Dal Sud si può andare al Quirinale, ma non più a Palazzo Chigi. Fateci caso: nella Seconda Repubblica non c'è mai stato un presidente del Consiglio meridionale. Peraltro, dal 1994 in poi, nessuna forza politica ha espresso un candidato a quella carica proveniente da una regione del Mezzogiorno. Berlusconi, Dini, Prodi, D'Alema, Amato, poi ancora Berlusconi e Prodi, di nuovo Berlusconi, Monti, Letta e ora Renzi. Accanto a loro, Occhetto, Rutelli, Veltroni, Bersani come aspiranti premier.

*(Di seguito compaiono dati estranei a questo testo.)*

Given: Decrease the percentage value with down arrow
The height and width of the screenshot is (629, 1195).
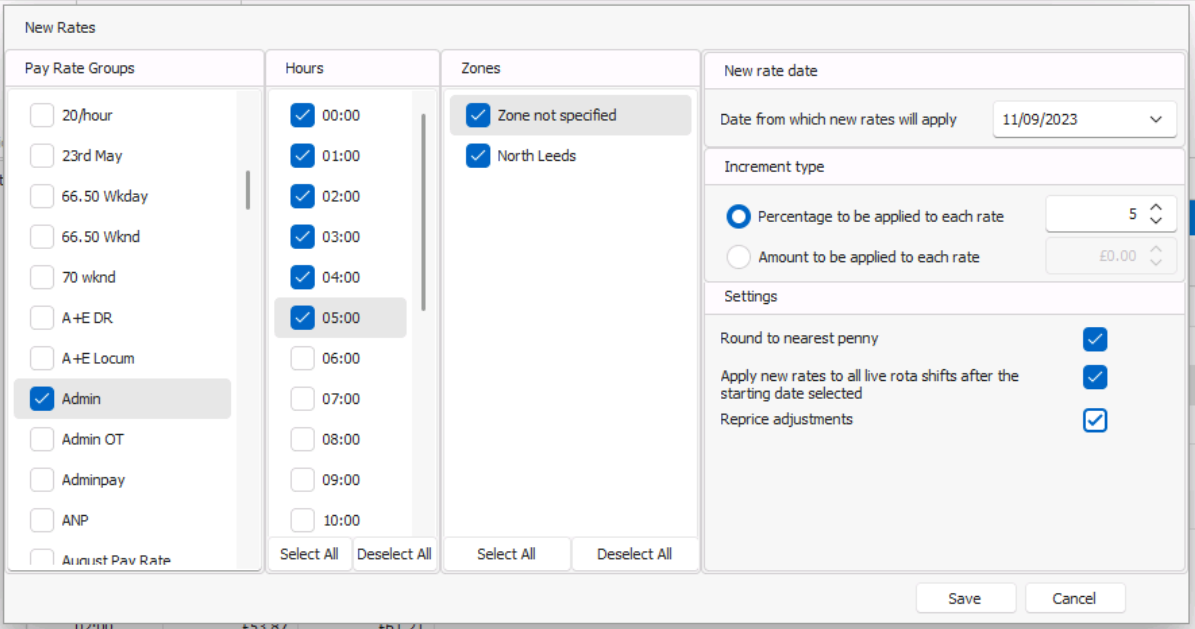Looking at the screenshot, I should pyautogui.click(x=1156, y=221).
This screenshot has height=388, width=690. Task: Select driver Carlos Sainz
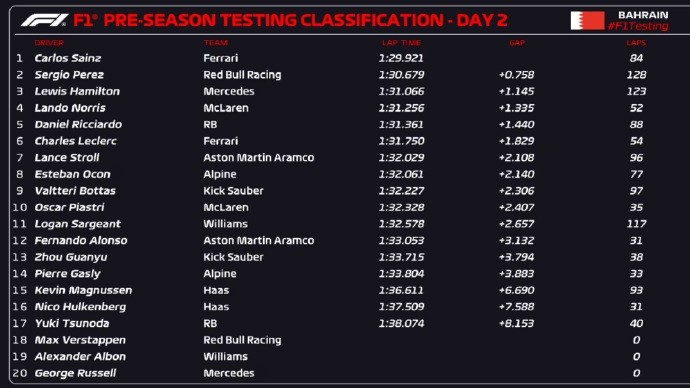pyautogui.click(x=68, y=58)
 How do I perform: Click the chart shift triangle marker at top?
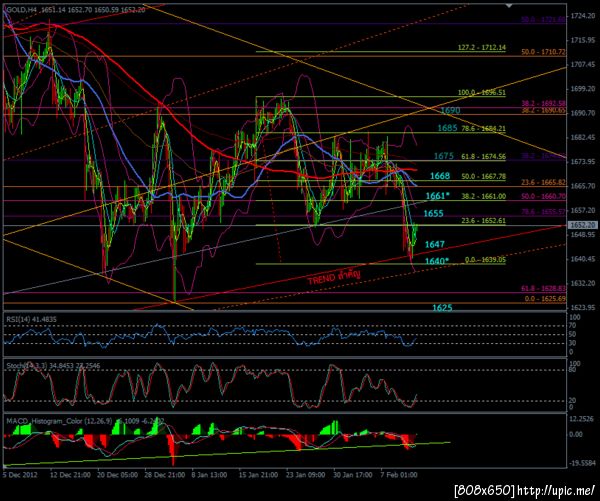[x=509, y=6]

Nello stesso periodo, invece, abbiamo avuto per nove anni un presidente della Repubblica campano, cioè Giorgio Napolitano, e oggi il siciliano Sergio Mattarella.

Vicolo di pulcinella

Negli ultimi 21 anni, insomma, i meridionali hanno potuto fare i capi dello Stato, eletti dal Parlamento con le sue logiche partitocratiche, ma non i leader di partiti e coalizioni candidati al governo del Paese. Questo è, a mio parere, la conseguenza della scarsa credibilità e della poca qualità espressa dalla classe politica del Sud. Decenni di clientelismo e assistenzialismo (nient'affatto sconosciuti nel resto d'Italia ma patologici nel Mezzogiorno) hanno prodotto campioni di preferenze e caudilli locali, ma non leadership. Quel che fu il Regno delle Due Sicilie affoga nel suo provincialismo traffichino, incapace di produrre figure che possano ambire al voto della maggioranza dell'elettorato nazionale.

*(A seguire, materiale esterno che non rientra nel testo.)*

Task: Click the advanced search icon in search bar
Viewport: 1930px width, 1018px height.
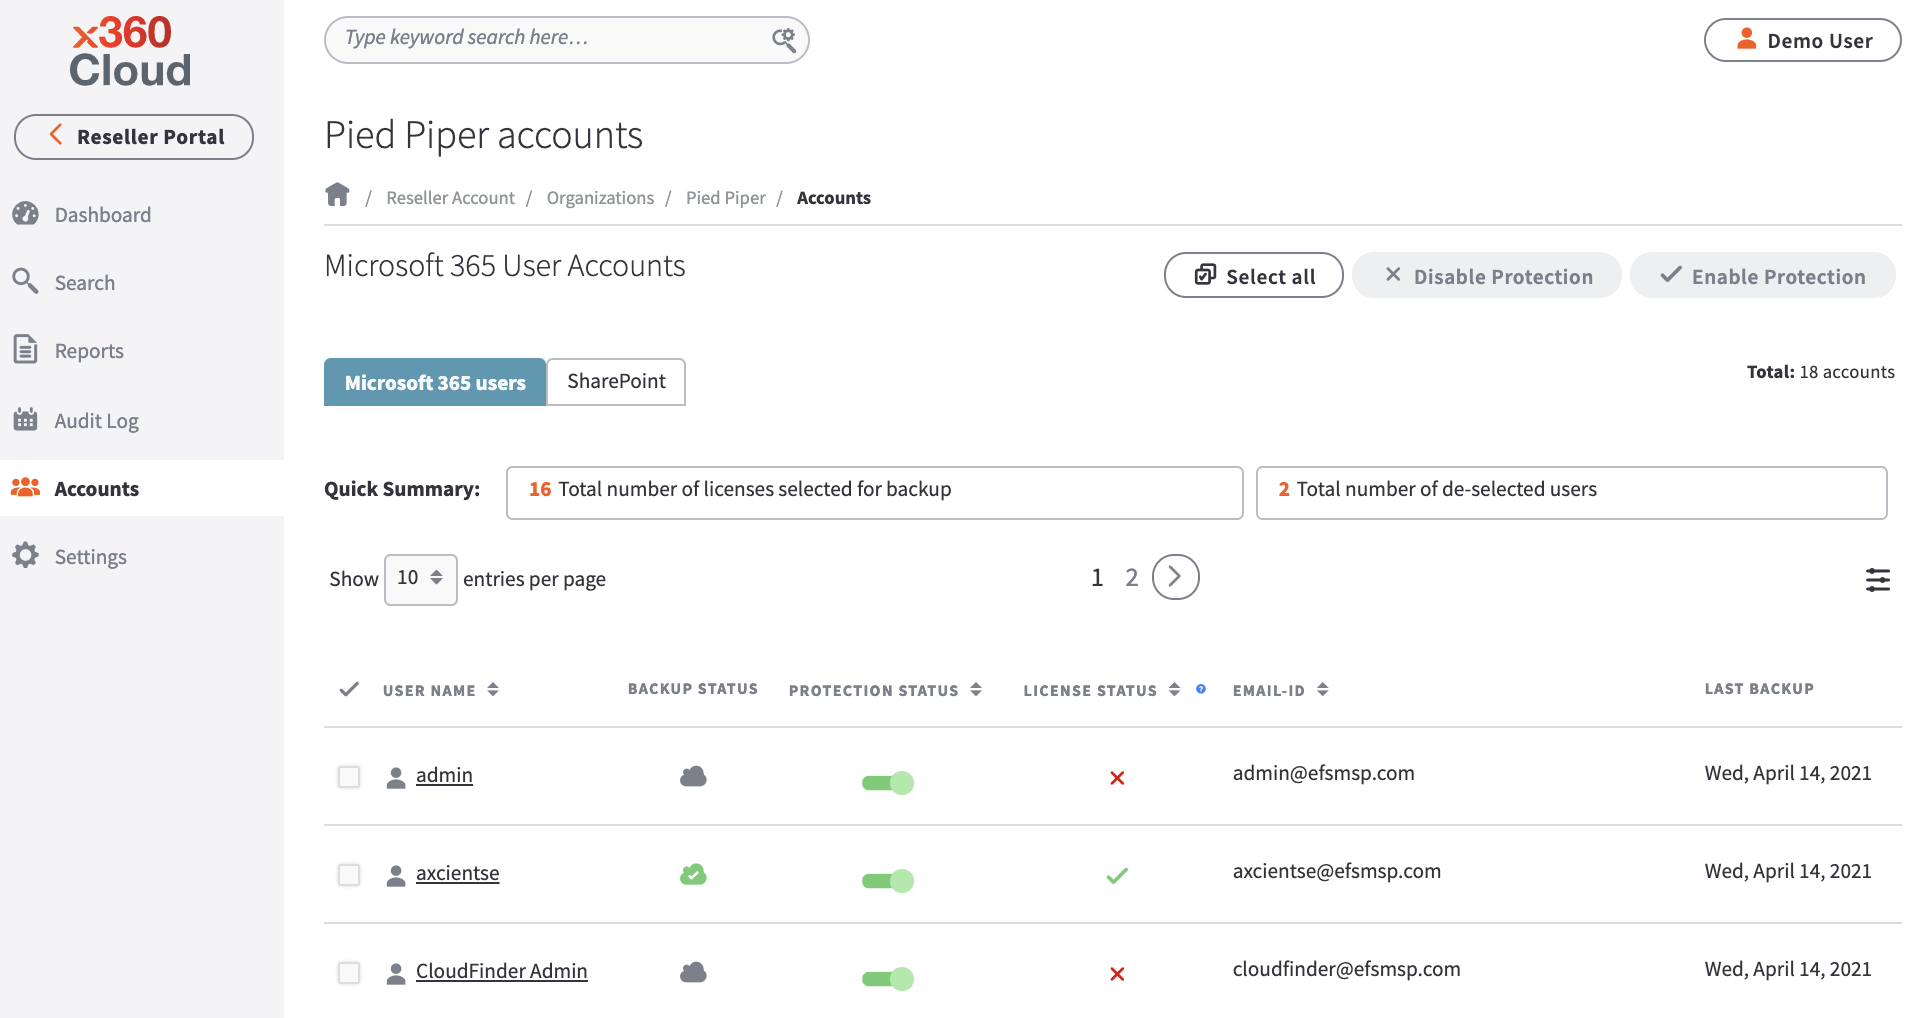Action: (784, 38)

Una quota rilevante degli elettori meridionali, d'altronde, chiede questo alla politica: non gestione, ma spartizione della cosa pubblica; non imparzialità e buon andamento della pubblica amministrazione, ma corsie preferenziali e schermo dalle regole. Quale pensiamo possa essere a tali condizioni l'esito della competizione per il potere politico?

Se l'Italia è una peggiocrazia, il Mezzogiorno è l'Italia al quadrato. E nisciune se ne importa.